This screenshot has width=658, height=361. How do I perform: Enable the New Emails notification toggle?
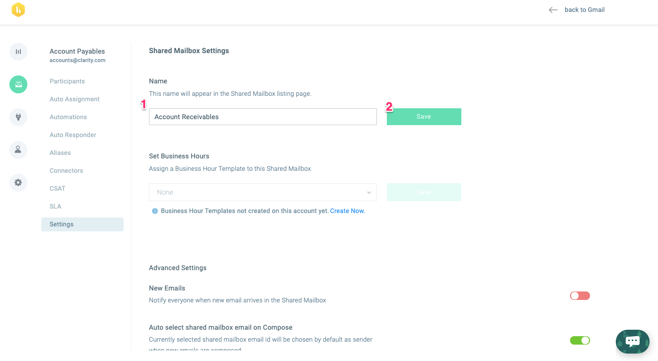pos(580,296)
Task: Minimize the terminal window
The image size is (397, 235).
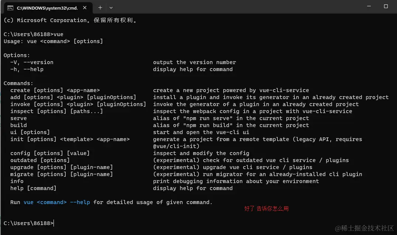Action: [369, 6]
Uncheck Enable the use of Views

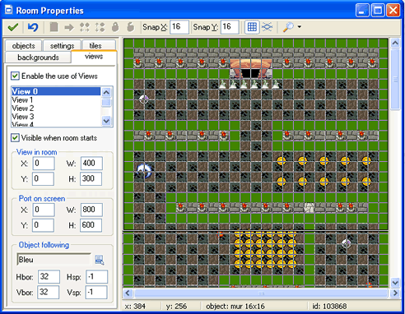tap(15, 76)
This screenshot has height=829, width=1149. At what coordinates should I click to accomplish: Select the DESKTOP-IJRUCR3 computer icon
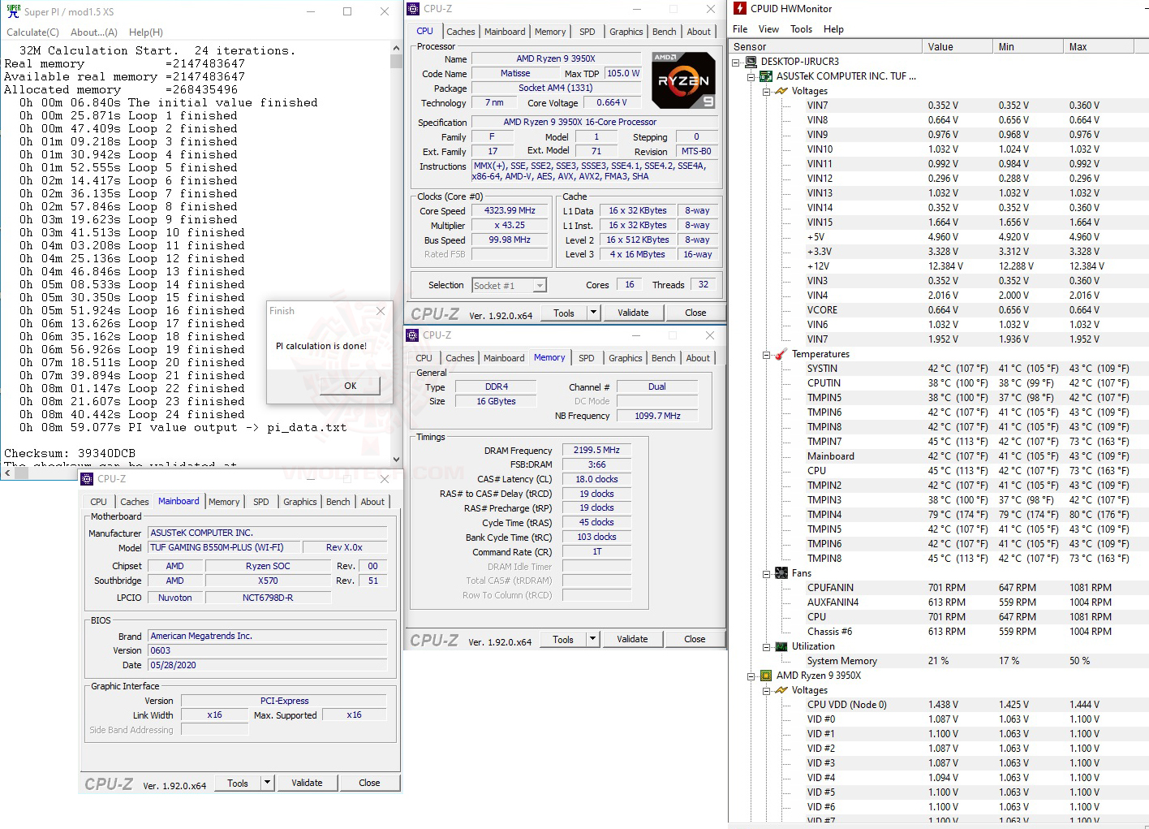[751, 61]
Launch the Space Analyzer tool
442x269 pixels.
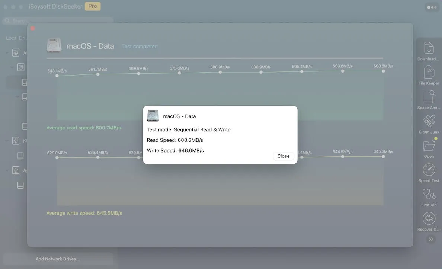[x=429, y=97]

════

| Your instructions |
Word for word, restate the whole listing and drop the images.

| Your solution |
This screenshot has width=658, height=361. How do I perform: Enable the New Emails notification toggle?
pos(580,296)
Task: Minimize the terminal window
The image size is (397, 235).
Action: [369, 6]
Uncheck Enable the use of Views

tap(15, 76)
This screenshot has height=829, width=1149. At what coordinates should I click to accomplish: Select the DESKTOP-IJRUCR3 computer icon
[751, 61]
Launch the Space Analyzer tool
442x269 pixels.
[x=429, y=97]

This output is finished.